Animal welfare is an important issue influencing the health, wellbeing and/or productivity of animals in a wide range of contexts such as farm, laboratory and wild animals.  Effective and reliable welfare assessment techniques are essential to identify issues and make progress in this area.  Current approaches to welfare assessment may be time consuming and rely primarily on measuring behavioural responses that are indicative of pain or distress such as vocalisations or more subtle changes such as suppression of normal behaviour, redirection of behaviour or changes in behaviour patterns. Physiological approaches to welfare assessment have also been used and these are based on the release of stress hormones which are usually measured in the blood.  While this approach is well established, it is usually invasive (requiring a blood sample) and circulating levels of these hormones may be influenced by many biological factors other than stress.  Perhaps most importantly, hormone based welfare assessment has so far focused on the measurement of negative states, and we do not currently have a measurement approach that can reliably differentiate between positive and negative mental or emotional states. New techniques are required that are less invasive or time-consuming. During stressful events, rapid physiological changes in the body alter the pattern of blood flow, directing blood away from the periphery of the animal to its body core. This leads to warming of the body core and localised cooling of the skin and these changes occur in response to both acute (short term) stress as well as chronic (longer term) stress.
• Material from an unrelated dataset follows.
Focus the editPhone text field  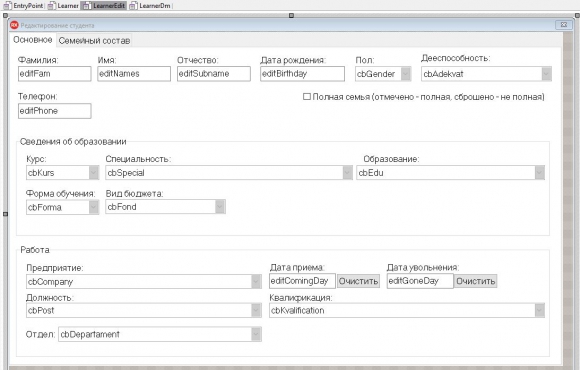[x=54, y=111]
Recent advances in thermal imaging cameras provide an opportunity to develop remote methods of assessing the welfare of animals. Thermal imaging, otherwise known as infrared thermography, records the surface temperature of an animal by measuring the quantity of thermal radiation it emits. Surface temperature is therefore an indirect measurement of blood flow and has the potential to be a non invasive method of assessing physiological responses to stress without the need for blood sampling or probe attachment. Most importantly, there is evidence that this method may be able to distinguish between negative and positive mental states in animals.

The aim of this research project is to validate the use of infrared thermography as a novel, non invasive tool to provide remote and immediate information on welfare state in birds. We will work on the domestic fowl (laying hen) which is highly relevant species because of the millions of birds reared annually in the UK poultry industry. Commercial poultry may be affected by confinement, lameness, hunger, undiagnosed disease or poor handling and we need better ways of assessing their welfare.

The specific objectives of this work are to:

  • Determine the accuracy of surface temperature measures as indicators of stress by comparing surface temperature in responses to increasing severities of the same short term stressor and also examine responses to different types of stressors. We will validate this information against well established welfare measures including stress hormones, core body temperature and behaviour.
  • Establish the use of thermography as an indicator of chronic stress by examining responses to long term stressful situations and comparing these to unstressed birds.
  • Examine the extent to which body surface temperature patterns are associated with negative and positive mental states, to determine if thermal imaging could be a novel way of distinguishing good and bad welfare.

The work will lead to significant advances in our understanding of the thermal responses to stress in birds. It will develop appropriate thermographic approaches for welfare assessment and establish the potential for commercial application of this technique to monitor the welfare of birds.